**Work task**
Print all the data, keeping every line exactly as it is.

——

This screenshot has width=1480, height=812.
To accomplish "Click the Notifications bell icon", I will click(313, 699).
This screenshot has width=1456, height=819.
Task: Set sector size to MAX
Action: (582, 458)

——

**Output for this task**
This screenshot has width=1480, height=812.
To accomplish "Click the Notifications bell icon", I will click(313, 699).
This screenshot has width=1456, height=819.
Task: Set sector size to MAX
Action: (582, 458)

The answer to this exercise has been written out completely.